Hola
@Daido , y también el resto de participantes en este hilo.
Yo no he dicho que Dōgen no trabajase y estudiase los koan, sería absurdo decir algo así. Todos los practicantes zen extremo orientales conocían los koan, ya que de hecho son en buena medida una de las partes más relevantes de la literatura zen de aquella época. Cualquier monje zen conocía alguna, o muchas, de las recopilaciones de dichos y anécdotas de los maestros zen que les habían precedido. En el caso particular de Dōgen, ya que es el sujeto de este hilo:
1) En su juventud estudió en el templo Kenninji, bajo la guía de Myōzen, heredero Dharma de Myōan Eisai, que había ido a su vez a China a estudiar y que pertenecía a la tradición o linaje Linji-Rinzai y, por tanto, así también su discípulo Myōzen, para quien Dōgen mantuvo palabras elogiosas durante toda su vida.
2) Su obras están repletas de estos dichos y anécdotas, que llamamos koan, ya que eran una de las fuentes de estudio e inspiración religiosas de cualquier monje zen de aquella época. Encontramos citas a los koan por toda su obra, por ejemplo en el Busshō (que podemos traducir como "naturaleza de Buddha), uno de los fascículos del Shōbōgenzō, donde entre otros trata su comprensión sobre el koan atribuido a Joshu sobre si tiene o no un perro la naturaleza de Buddha, y en el que aparece el término "
no" (en jap. Mu) como respuesta a un monje que le realiza esa pregunta y en el que, por cierto, Dōgen tambien nos ofrece su visión sobre la segunda parte del koan, en la que Joshu responde "
si" frente a la misma pregunta realizada por otro monje.
3) Escribió el Shinji Shōbōgenzō, una recopilación de los 301 koan del Hekiganroku (Crónicas del acantilado azul) que, según dicen sus hagiógrafos, copió en una sola noche el dia antes de la partida de su estancia en China; aunque Steven Heine duda de esta versión y dice que puede que los conociese ya desde su estancia en Kenninji, o tal vez en algún otro momento.

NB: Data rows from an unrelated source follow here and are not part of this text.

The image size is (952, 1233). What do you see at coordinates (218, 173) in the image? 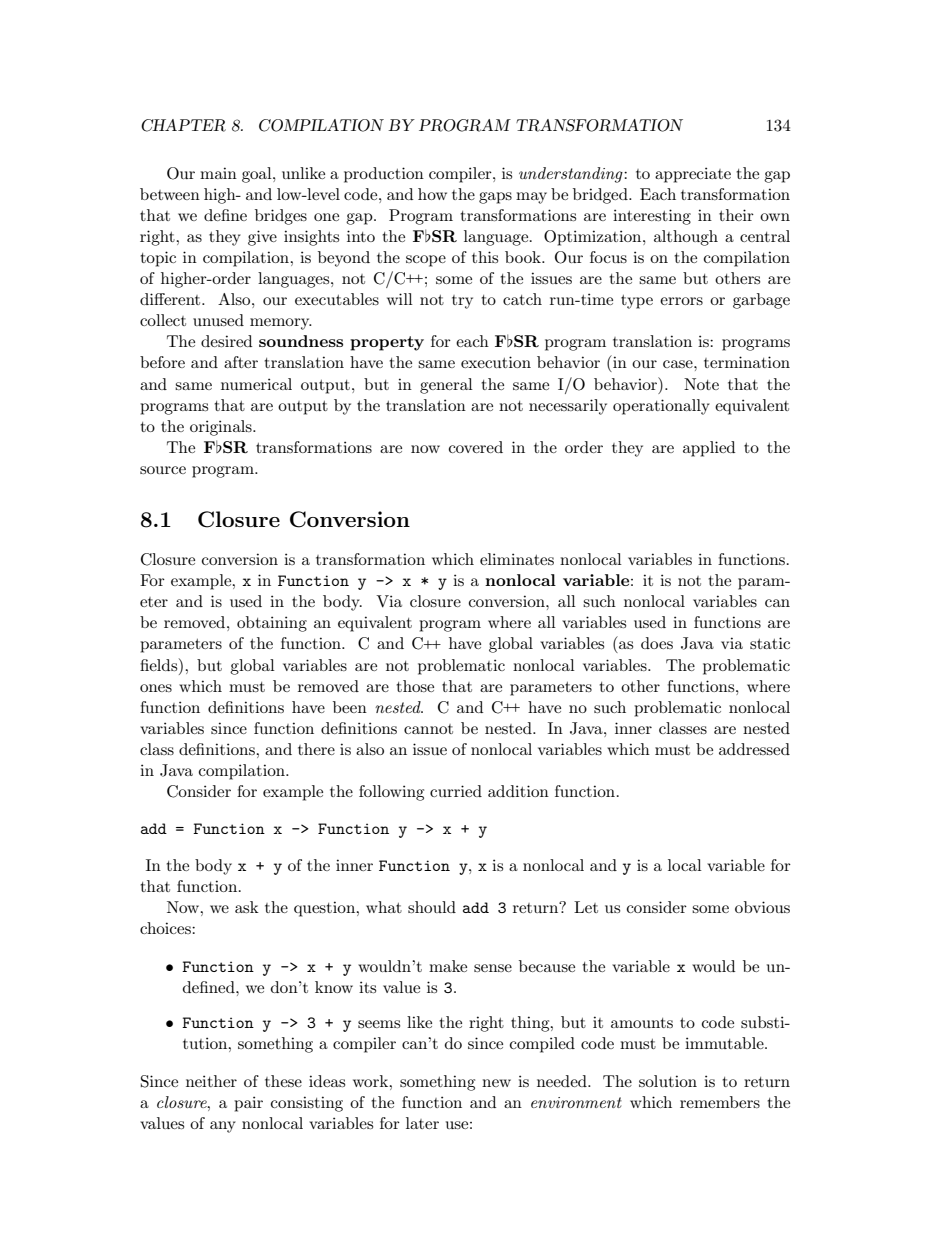
I see `main` at bounding box center [218, 173].
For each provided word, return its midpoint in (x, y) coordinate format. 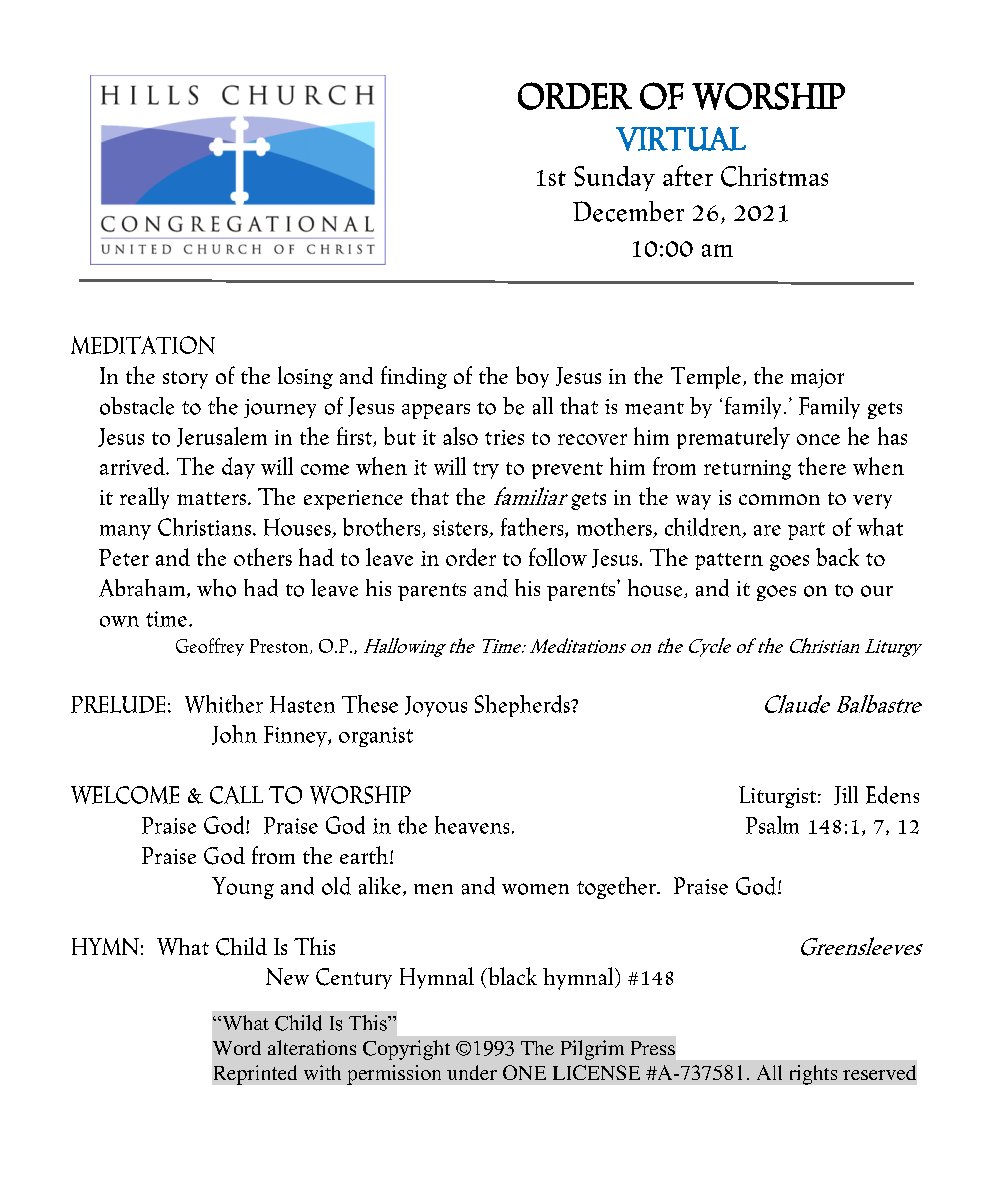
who (216, 588)
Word (237, 1048)
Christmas (774, 176)
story (185, 380)
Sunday (614, 178)
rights (813, 1075)
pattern (729, 561)
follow (558, 557)
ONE (524, 1072)
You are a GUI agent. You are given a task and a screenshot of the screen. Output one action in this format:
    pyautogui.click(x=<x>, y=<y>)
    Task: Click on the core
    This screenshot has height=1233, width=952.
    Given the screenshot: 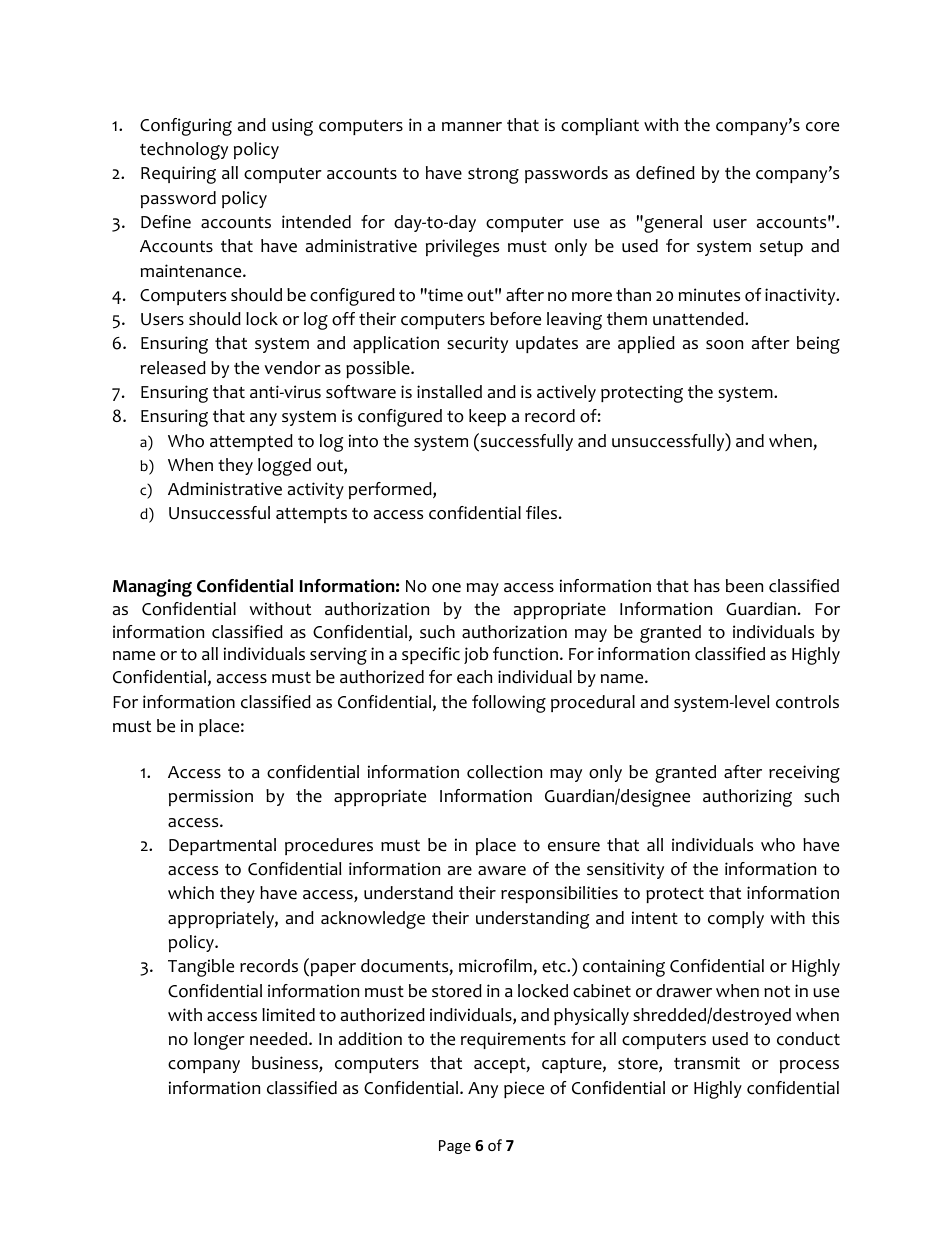 What is the action you would take?
    pyautogui.click(x=822, y=127)
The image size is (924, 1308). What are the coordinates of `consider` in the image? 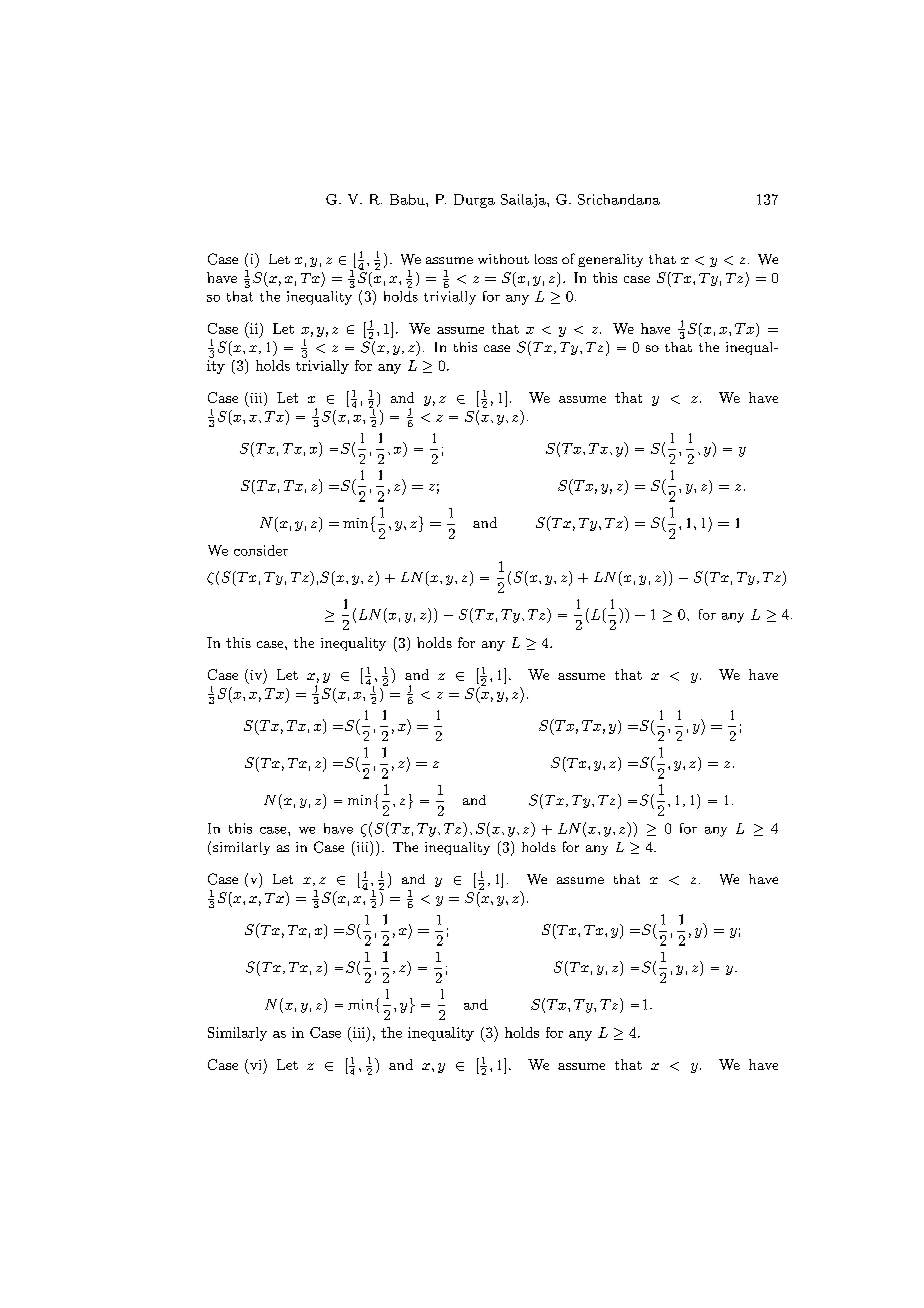 It's located at (261, 550).
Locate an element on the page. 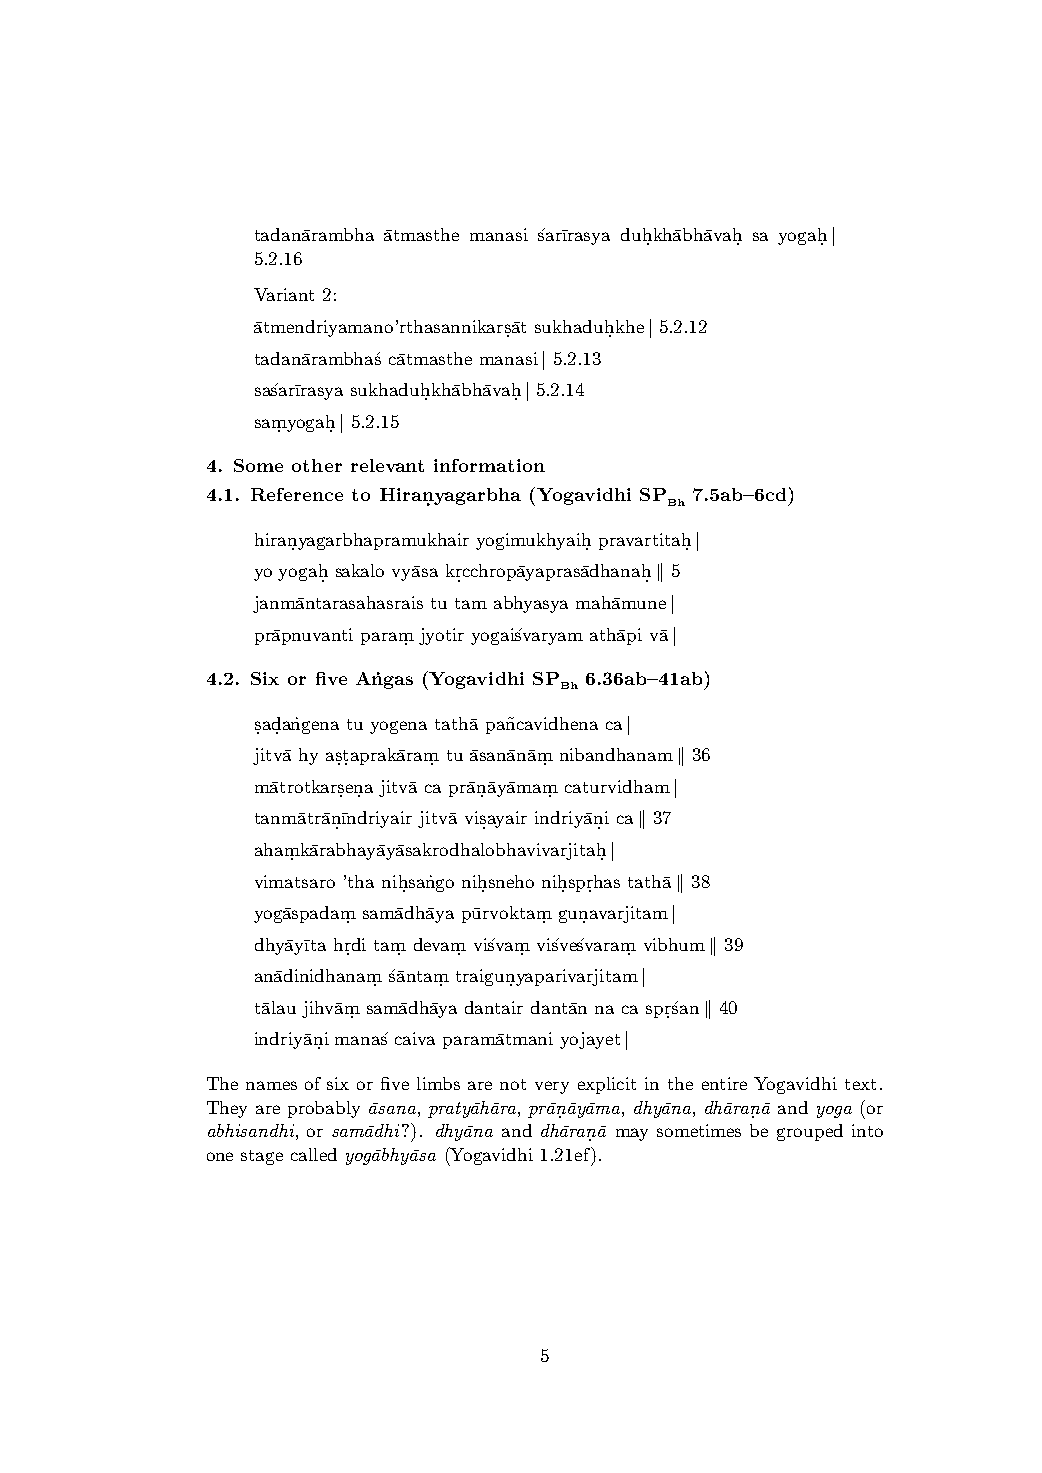 The width and height of the image is (1042, 1473). called is located at coordinates (314, 1154).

Lo que yo decía es que la forma de abordar los koan de Dōgen difiere tanto de aquella que adopta Hakuin Ekaku (1686-1769), posterior a Dōgen, que es más o menos la seguida por las escuelas Rinzai japonesas actuales, y por las escuelas derivadas de esta, como la Obaku o, en la modernidad, la Sambo Kyodan; como así también de la propuesta Dahui Zonggao (1089-1163), un maestro zen, chino que es de quien Hakuin tomó inspiración si bien sistematizado y ordenando el pase de koan de manera curricular, cosa que no hacía Dahui.
Es decir, Dōgen en ningún momento propone que tomemos los koan como contenido de nuestra práctica de zazen; al contrario, dice que todo aquello que añadamos a zazen esta de más: cuando hagas zazen simplemente centrate en estar sentado, cuando cocines no te distraigas de aquello que estás haciendo, cuando estudies ocupate solo en estudiar...
Dōgen toma los koan como fuentes de inspiración espiritual y como temas de enseñanza, y los toma tal y como estos son, en toda su extensión, sin centrarse especialmente en el
huatou (话头, "cabeza de discurso", la palabra o expresión que, arbitrariamente, le es dada al estudiante como el elemento crítico en el que debe concentrarse), que es lo que proponen Dahui, Hakuin y sus sucesores. Ni mucho menos propone que sea necesaria una experiencia especial, catártica, a partir de un elemento particular.
La "invención" del
huatou, como método de progresión espiritual, es algo tardío en el Budismo, remonta al s. XII, cuando el Budismo tenía ya casi dos milenios de existencia. Dōgen lo que dice es que lo que él practicaba y proponía era simplemente Budismo, y ni siquiera le gustaba la denominación de escuela zen, es más la criticaba con fiereza, como podemos ver en la traducción del Butsudō, que gentilmente
@Carlos realizó en otro hilo (
AQUÍ); si bien para expresar su Budismo usaba los medios que tenía a su alcance: los Sutta, los Sutra, los escritos y comentarios de la tradición y las colecciones de anécdotas y dichos (koan) de los maestros zen que le habían precedido.